# [Excerpted text]
——
Hubert Dreyfus, a philosopher who had criticized AI since the 1960s, argued that this knowledge acquisition bottleneck was fundamental. You couldn't build a thinking machine by writing rules because human thinking wasn't rule-following in the first place. Skill, he insisted, came from experience, from being embedded in situations, from having a body and a history—none of which could be translated into formal logic.

The expert systems community had responses to Dreyfus, but his critique landed harder as the years passed. Machine learning offered an alternative: instead of trying to write rules by hand, let the computer discover patterns from data. Neural networks could learn from examples the way humans learned from experience. They developed implicit knowledge that resisted explicit articulation—just like human experts.

This is the technology that eventually eclipsed expert systems. Modern AI systems—the large language models, the image recognizers, the game-playing programs—learn from data rather than being programmed with rules. They're trained, not built. And they suffer from the opposite problem: they can't explain their reasoning because they don't reason in rules. They're black boxes, opaque in a way that MYCIN never was.

What We Lost

There's something melancholy about the fate of expert systems.
——
# [Material shown]

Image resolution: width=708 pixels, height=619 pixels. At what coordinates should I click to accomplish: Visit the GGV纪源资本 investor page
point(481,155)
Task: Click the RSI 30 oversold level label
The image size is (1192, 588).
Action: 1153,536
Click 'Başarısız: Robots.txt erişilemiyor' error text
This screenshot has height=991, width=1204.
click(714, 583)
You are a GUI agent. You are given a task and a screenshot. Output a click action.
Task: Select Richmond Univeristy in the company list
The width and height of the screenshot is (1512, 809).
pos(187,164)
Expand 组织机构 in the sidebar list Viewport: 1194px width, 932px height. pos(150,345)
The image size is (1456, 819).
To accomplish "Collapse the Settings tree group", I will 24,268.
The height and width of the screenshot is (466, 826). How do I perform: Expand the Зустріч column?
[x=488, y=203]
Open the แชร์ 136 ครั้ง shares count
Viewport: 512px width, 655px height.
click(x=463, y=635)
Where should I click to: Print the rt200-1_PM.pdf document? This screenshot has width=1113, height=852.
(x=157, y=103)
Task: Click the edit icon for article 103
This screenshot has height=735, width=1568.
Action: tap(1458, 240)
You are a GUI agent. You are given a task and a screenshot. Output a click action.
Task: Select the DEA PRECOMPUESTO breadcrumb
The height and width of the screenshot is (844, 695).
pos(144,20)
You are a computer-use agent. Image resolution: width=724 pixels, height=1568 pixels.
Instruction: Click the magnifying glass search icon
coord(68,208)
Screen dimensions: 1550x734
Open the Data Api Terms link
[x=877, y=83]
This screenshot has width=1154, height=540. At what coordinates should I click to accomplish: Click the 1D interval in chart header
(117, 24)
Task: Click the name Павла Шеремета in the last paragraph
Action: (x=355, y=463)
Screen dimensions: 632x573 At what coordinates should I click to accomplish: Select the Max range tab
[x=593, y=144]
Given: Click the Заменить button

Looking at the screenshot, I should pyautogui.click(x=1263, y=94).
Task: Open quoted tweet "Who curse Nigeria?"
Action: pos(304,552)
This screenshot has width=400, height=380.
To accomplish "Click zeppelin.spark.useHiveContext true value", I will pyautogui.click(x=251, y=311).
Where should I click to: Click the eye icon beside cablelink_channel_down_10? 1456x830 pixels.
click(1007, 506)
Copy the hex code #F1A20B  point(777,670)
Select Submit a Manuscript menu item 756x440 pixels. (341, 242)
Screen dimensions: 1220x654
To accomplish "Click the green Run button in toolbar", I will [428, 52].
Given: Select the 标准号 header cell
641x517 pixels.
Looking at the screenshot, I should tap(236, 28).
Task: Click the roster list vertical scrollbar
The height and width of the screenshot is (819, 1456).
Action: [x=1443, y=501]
——
# [Tasks]
**A.** Decide whether each statement agrees with the expert systems text: (i) Dreyfus had criticized AI since the 1960s; (ii) modern AI systems are programmed with rules rather than learning from data; (iii) MYCIN was opaque in the same way modern AI systems are. For each, answer yes or no and quote the words of the text that settle it.
**B.** Reproduce the stretch of the expert systems text from "Hubert Dreyfus, a" through "like human experts.".
**C.** Carry the expert systems text on from its final sentence.
The items have no connection to the expert systems text.

# [Answers to each task]
**A.**
(i) Yes: "a philosopher who had criticized AI since the 1960s"
(ii) No: "learn from data rather than being programmed with rules"
(iii) No: "opaque in a way that MYCIN never was"

**B.**
Hubert Dreyfus, a philosopher who had criticized AI since the 1960s, argued that this knowledge acquisition bottleneck was fundamental. You couldn't build a thinking machine by writing rules because human thinking wasn't rule-following in the first place. Skill, he insisted, came from experience, from being embedded in situations, from having a body and a history—none of which could be translated into formal logic.

The expert systems community had responses to Dreyfus, but his critique landed harder as the years passed. Machine learning offered an alternative: instead of trying to write rules by hand, let the computer discover patterns from data. Neural networks could learn from examples the way humans learned from experience. They developed implicit knowledge that resisted explicit articulation—just like human experts.

**C.**
They represented a particular vision of AI—one where machine intelligence would be transparent, explicable, and accountable. When MYCIN recommended an antibiotic, you could ask why and get a sensible answer. When a modern neural network makes a medical recommendation, the reasoning is locked inside millions of numerical weights, beyond human interpretation.

Expert systems also represented a particular relationship between humans and machines. The knowledge engineer's job was to interview experts, understand their reasoning, and preserve it in software. The goal was collaboration, translation, the careful transfer of human wisdom into permanent form. There was humility in this approach: the machine was a container for human knowledge, not a replacement for human thinking.

Today's AI feels different. Language models learn from the entire internet, absorbing patterns no individual human understands. They produce insights that emerge from data rather than being programmed by people. They're more powerful in many ways, but they're also more alien.

The expert systems era lasted only about two decades, but it shaped the vocabulary we still use. Knowledge base, inference engine, rule-based reasoning—these concepts entered software engineering and never left. And the central question that expert systems tried to answer—how do you capture and deploy human expertise?—remains as urgent as ever.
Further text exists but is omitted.